Although I feel bad that since then, there have been a number of other controversial drugs that have come through that advisory committee. I would have loved to have been part of those conversations, but I do think it was important to bring attention to that part of the process. And so yeah, it was kind of fun. I’d never been on the cusp of the news cycle for... you can understand why celebrities and others who are on the news cycle constantly turned to alcohol. It was stressful for somebody who’s otherwise not necessarily used to seeing his face on the front page of CNN.com. But I think it was an important step that I took.
Harlan Krumholz: Well, just one quick follow-up was just... the question is whether or not this advisory committee process has improved in any extent? There’ve been lots of meetings about them. People are talking about them now. The one thing I like about them is that they’re all in the public view. The documents are in the view, the discussions are in the view. So regardless of what happens in the meeting, it at least is a platform for a lot of data to be put out for people to see, and whether or not they listen to or care about what the experts say, people can look at it themselves. But I’m afraid actually little has changed since you left.

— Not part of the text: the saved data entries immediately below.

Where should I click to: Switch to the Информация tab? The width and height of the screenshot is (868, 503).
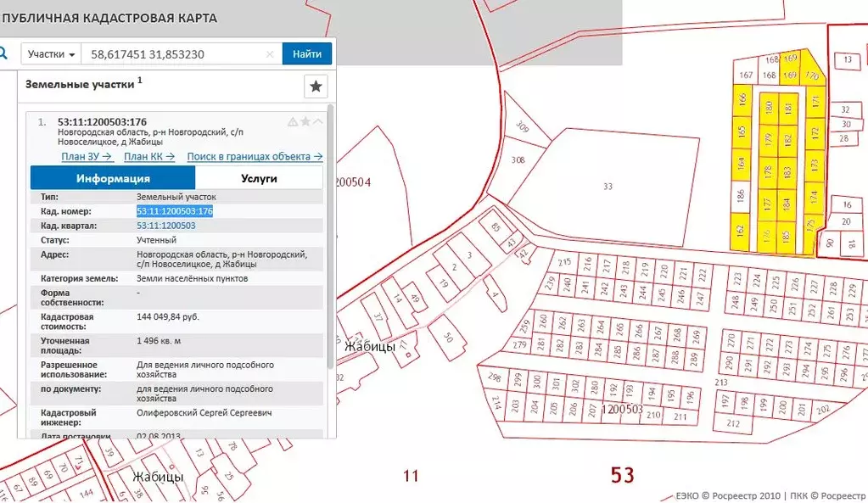[x=113, y=178]
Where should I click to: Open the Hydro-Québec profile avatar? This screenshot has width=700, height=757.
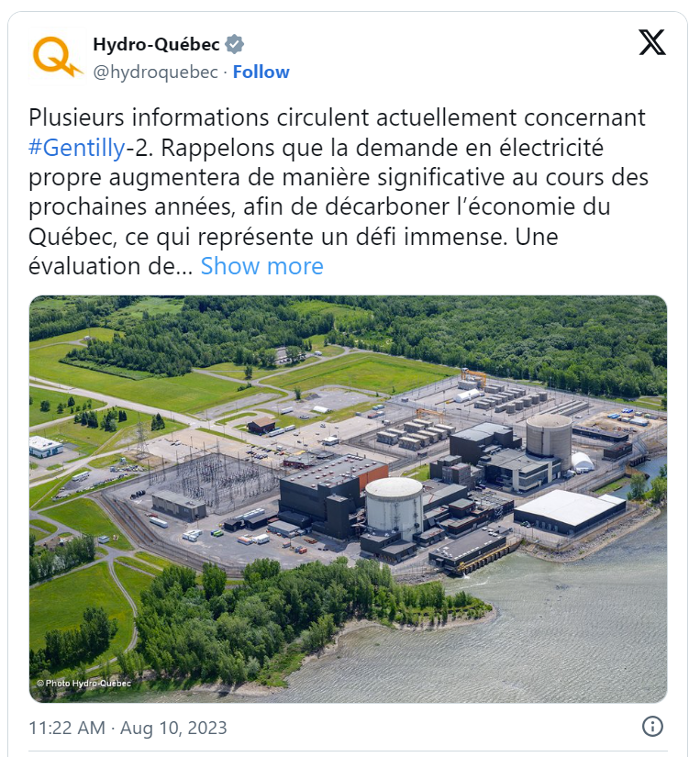[x=58, y=57]
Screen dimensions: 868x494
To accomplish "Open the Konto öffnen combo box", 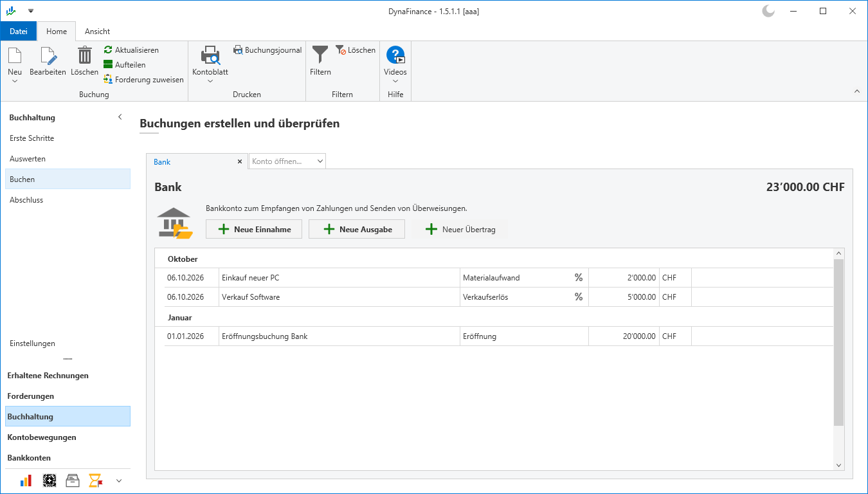I will click(x=287, y=161).
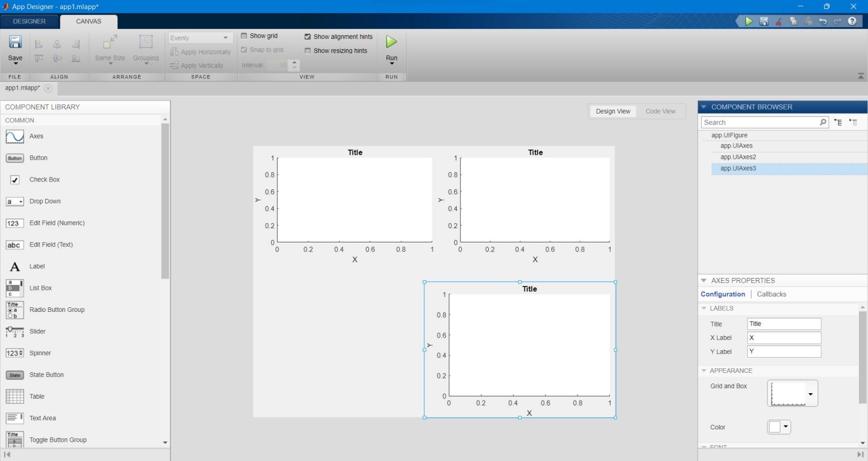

Aaron Kesselheim: So I agree with you. I think the advisory committee process is a really important part of the process and that kind of transparency aspect of it in that it gives insight into the FDA decision-making, provides an opportunity for patients to directly interact with the FDA. I think that all of those things can be very useful in supporting the integrity and trustworthiness of the FDA if it’s used correctly. I think that unfortunately over the last decade, for example, the number of advisory committees being organized by the FDA has been cut in half. It used to be that about twice as many drugs would have advisory committees before they’re approved then they are now. And I think that there’s concerns about the ways that the questions are being asked at the advisory committees and who’s serving on the advisory committees.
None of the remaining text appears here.